Chief executives in the UAE see disruptions in their industries as a major catalyst for growth and are harnessing change to drive their business strategies, a survey by the accounting firm KPMG has found.
"UAE CEOs are among some of the most dynamic in the world and it is very clear that while they face new challenges and uncertainties, they remain determined to drive growth," said Vijay Malhotra, the chairman and chief executive of KPMG in the UAE and Oman.
"Despite lower oil prices, a new tax regime and geopolitical issues, the optimism shown by CEOs reflects a growing maturity and confidence in CEOs and their organisations' ability to adjust to a new reality and develop other non-oil driven sources of business."

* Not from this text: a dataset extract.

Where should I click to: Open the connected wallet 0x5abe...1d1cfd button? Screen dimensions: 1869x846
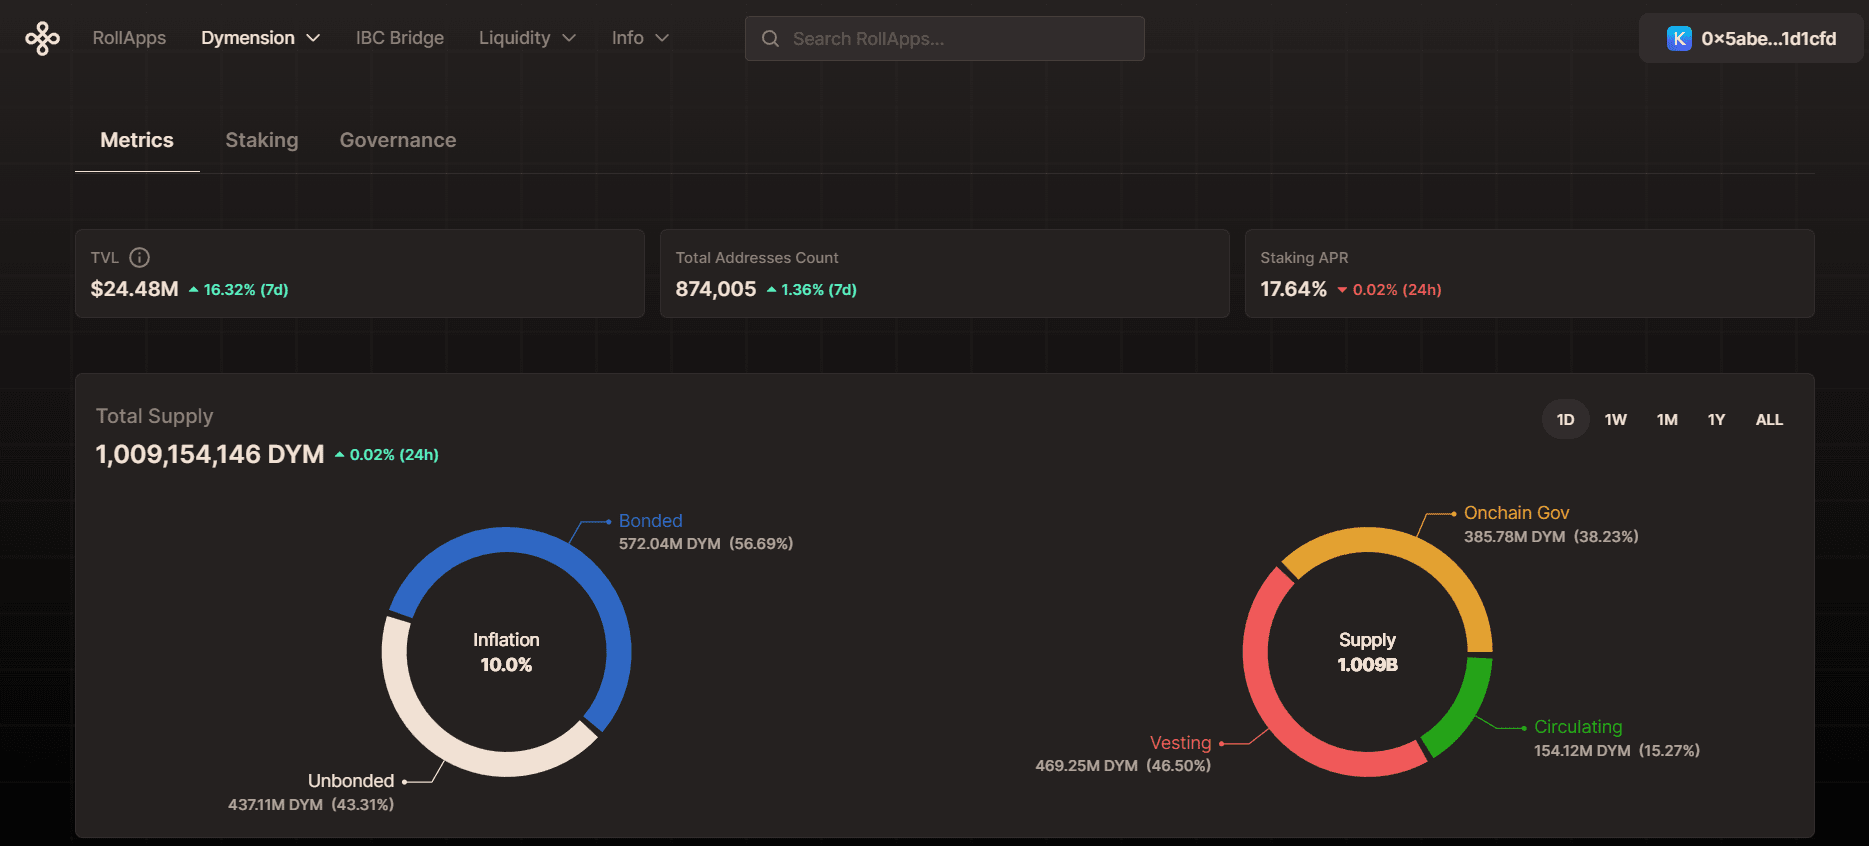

The survey found that 64 per cent of UAE chief executives expect major disruption in their sectors in the coming three years and 88 per cent believe that there will be growth in their own industry over the next three years. The survey also found 84 per cent plan to invest heavily in data analytics tools and automation.
"When we look at the general picture, it is evident that CEOs are convinced of their abilities to move their organisations to bigger and better places," said Vikas Papriwal, the head of markets at KPMG in the UAE and Oman.

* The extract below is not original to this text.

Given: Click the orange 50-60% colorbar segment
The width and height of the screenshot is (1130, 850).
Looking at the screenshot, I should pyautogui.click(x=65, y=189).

"We all know that organisations are facing technological and macroeconomic challenges. However, the results of our survey show that CEOs in the UAE are optimistic, resilient and flexible in their approaches to finding ways to push ahead and grow their businesses in both traditional and non-traditional ways- a sentiment similar to what their GCC counterparts have expressed," he said.
KPMG polled over 1,200 chief executives across the globe, including the UAE.